## Listed entries
--- --- ---
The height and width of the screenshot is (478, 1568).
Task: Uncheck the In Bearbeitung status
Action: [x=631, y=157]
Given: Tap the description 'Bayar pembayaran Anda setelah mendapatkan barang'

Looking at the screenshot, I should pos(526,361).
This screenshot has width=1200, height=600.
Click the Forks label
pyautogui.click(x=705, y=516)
--- --- ---
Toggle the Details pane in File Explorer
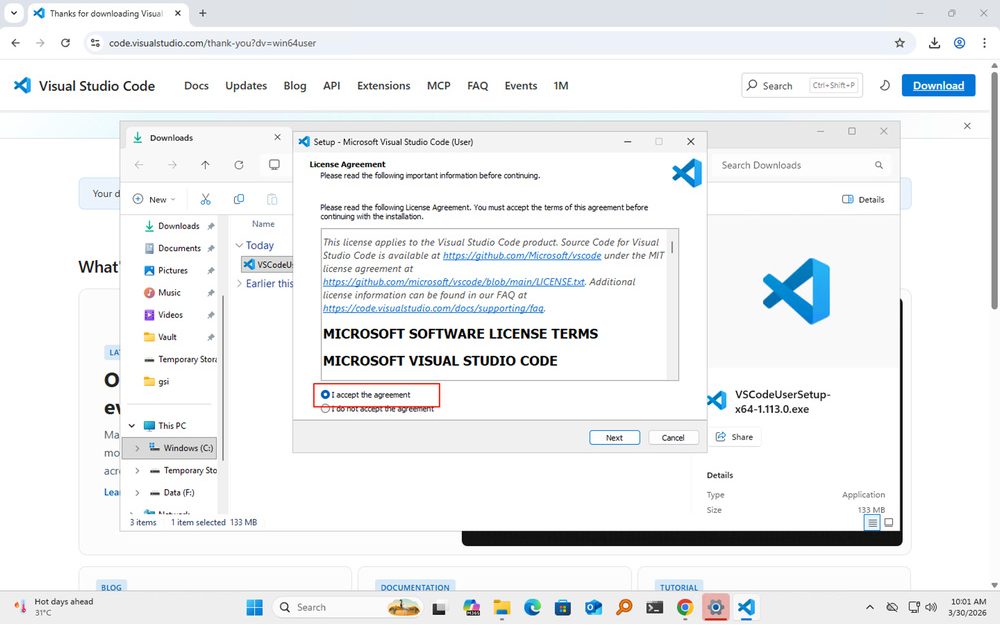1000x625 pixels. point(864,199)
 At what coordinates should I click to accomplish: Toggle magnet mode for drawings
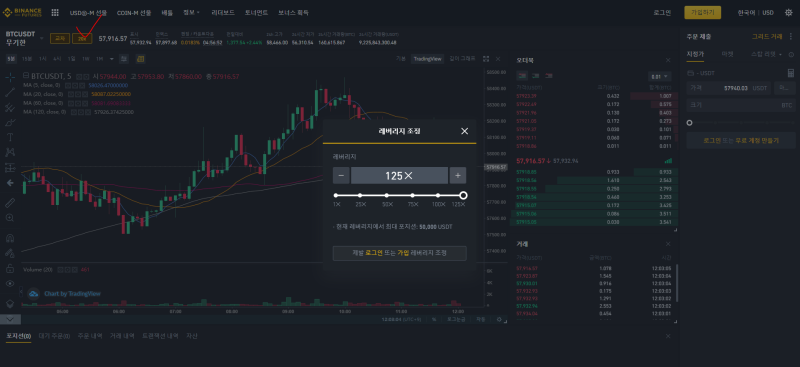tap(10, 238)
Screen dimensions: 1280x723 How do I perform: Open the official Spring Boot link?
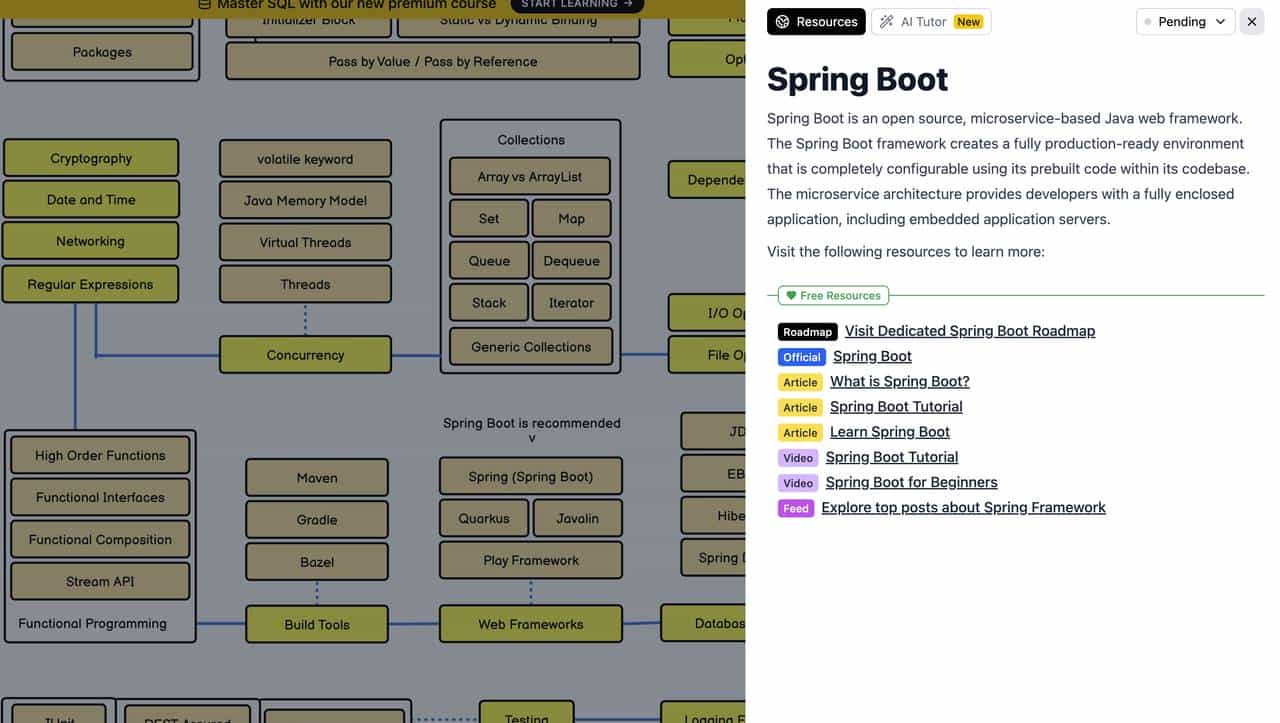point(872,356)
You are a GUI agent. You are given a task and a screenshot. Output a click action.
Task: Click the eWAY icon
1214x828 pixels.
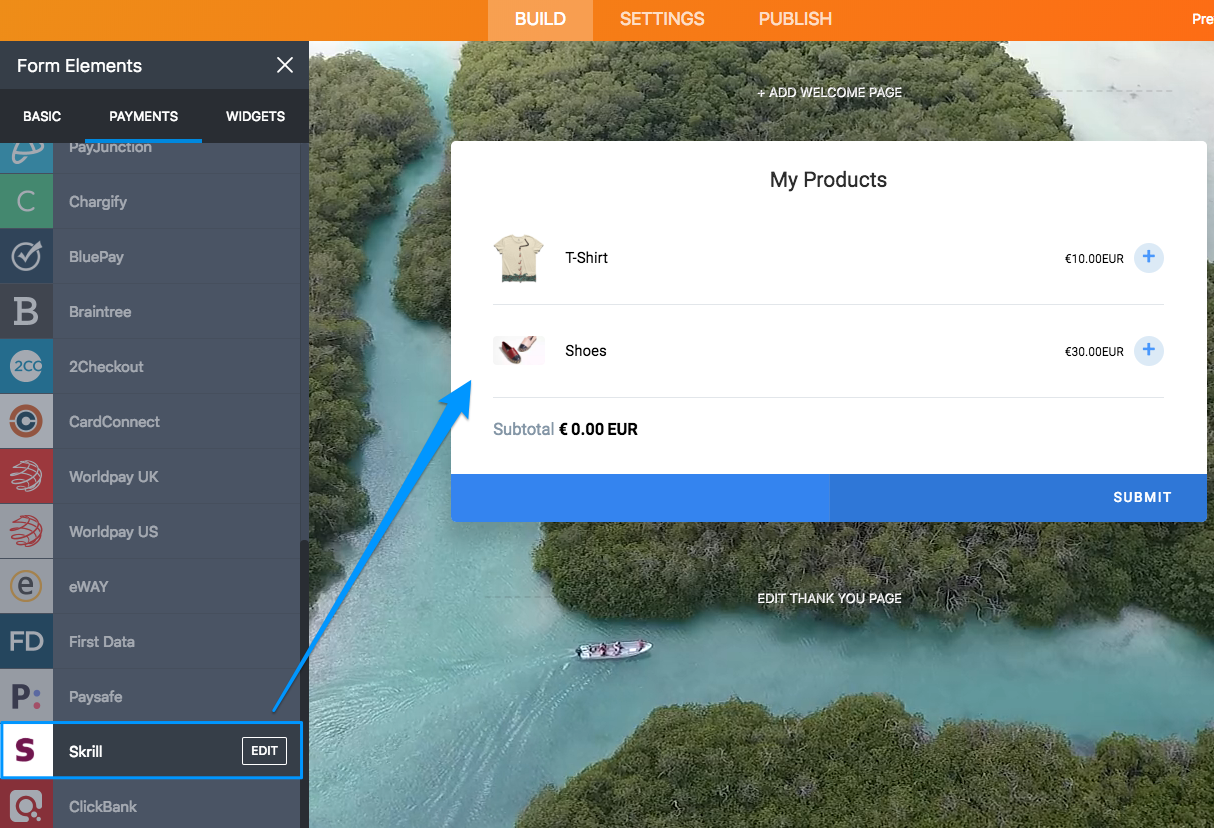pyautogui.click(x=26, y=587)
--- --- ---
## What needs to be done
Make an exact copy of the lines above, beginning with the line with "At what coordinates" and ending with the line with "You are a GUI", and keep the pictures out of it.

## Task output
 At what coordinates should I click to accomplish: Toggle magnet mode for drawings
tap(10, 238)
Screen dimensions: 1280x723 How do I perform: Open the official Spring Boot link?
point(872,356)
You are a GUI agent. You are given a task and a screenshot. Output a click action.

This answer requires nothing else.